Third, the study results indicate that the evaluation of private hospitals' performance is contingent upon several key indicators, including "Governance Control Activities," "Governance Financial Activities," "Non-compliance with laws and regulations," "Return on Investment," "% of Revenue from repeat business," "Net Promoter Score (NPS)," and "Patient Complaints/Incidence Rate". The initial three crucial indicators pertain to the governance perspective of the SBSC, whereas the final three crucial indicators pertain to the customer/patient perspective, with only one indicator (ROI) pertaining to the financial perspective.
Thus, it can be inferred that private hospitals may find it more advantageous to prioritize sustainability and non-financial measures, specifically those within the governance and customer/patient perspectives, as primary outcome measures, rather than relying solely on the financial measures commonly utilized in traditional Balanced Scorecard implementations, as depicted in the top (financial perspective) of the fundamental strategy map template introduced by Kaplan and Norton [113]. Private hospitals should establish strategic objectives based on governance and customer-orientation.
RESEARCH LIMITATION AND OPPORTUNITIES FOR FUTURE RESEARCH
This research is susceptible to the typical constraints of survey-based inquiry, which include: The DEMATEL questionnaire survey, similar to other expert questionnaires, is subject to limitations in responses due to the subjective nature of decision-making that is inherent in human consciousness.
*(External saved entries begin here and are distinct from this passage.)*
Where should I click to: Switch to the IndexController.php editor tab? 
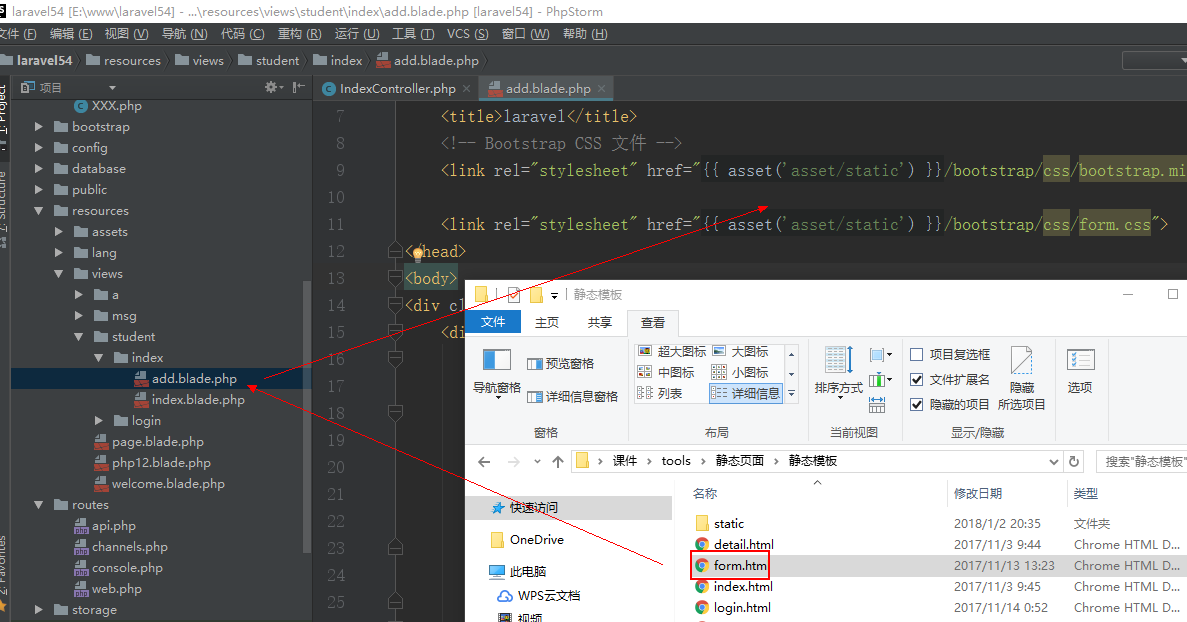(397, 88)
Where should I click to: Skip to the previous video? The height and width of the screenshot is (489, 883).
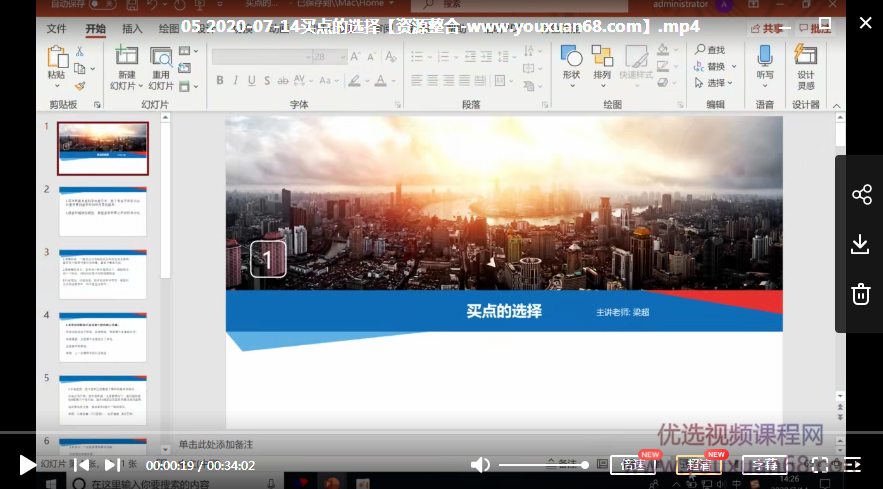(81, 464)

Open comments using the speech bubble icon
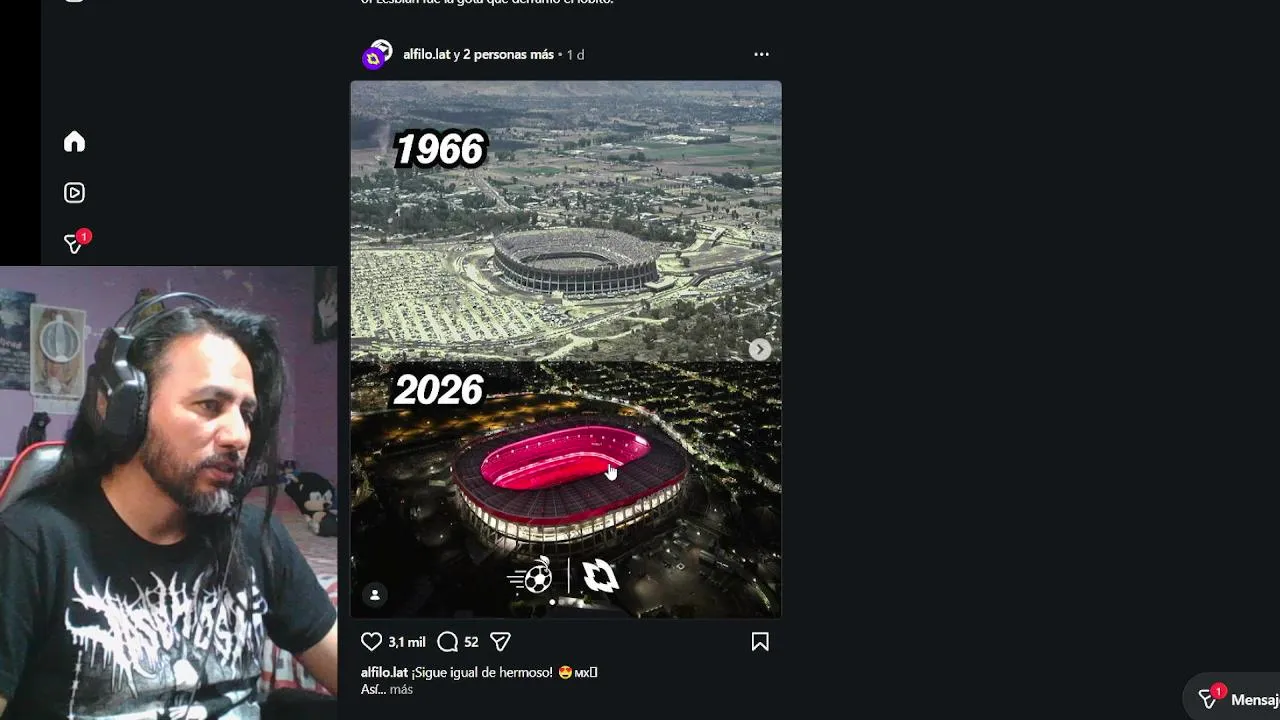click(448, 642)
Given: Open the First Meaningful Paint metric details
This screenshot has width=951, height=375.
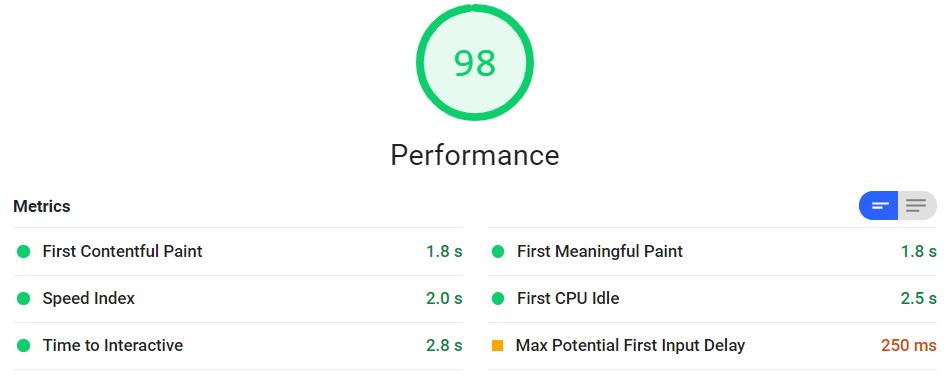Looking at the screenshot, I should click(712, 251).
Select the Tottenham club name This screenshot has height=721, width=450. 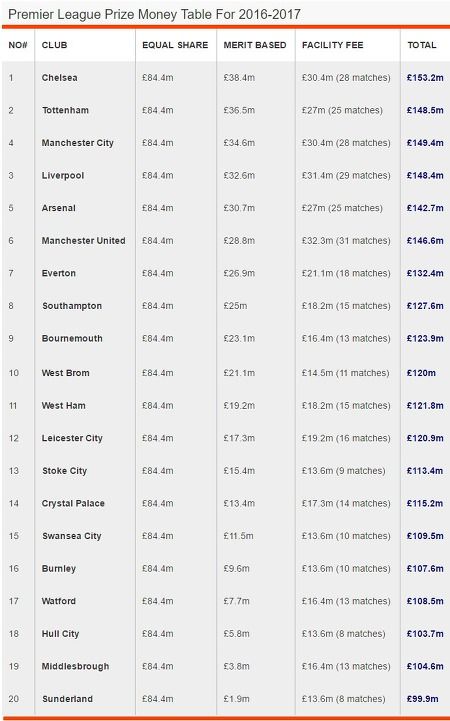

Secondly, the formation of an expert panel is bound to lead to selection bias. Thirdly, it is important to note that the subjective evaluations of various experts regarding the distinct SBSC perspectives may exhibit variations. It is possible that the critical indicators chosen by private hospitals for the SBSC may not be applicable to other sectors or institutions.
The degree of cooperation between private hospitals and external researchers is restricted, which limits access to certain information, including performance targets, strategic initiatives, and action plans of private hospitals. Thus, this study focused solely on two elements, namely performance indicators and their significance, within various sectors and institutions. In order to enhance its utility for SBSC developers in the healthcare sector, future research endeavors may extend their scope to encompass additional SBSC components, such as targets and initiatives. Furthermore, further investigation is necessary to determine the feasibility of implementing the proposed SBSC model in various countries and contexts, including both public and private healthcare facilities.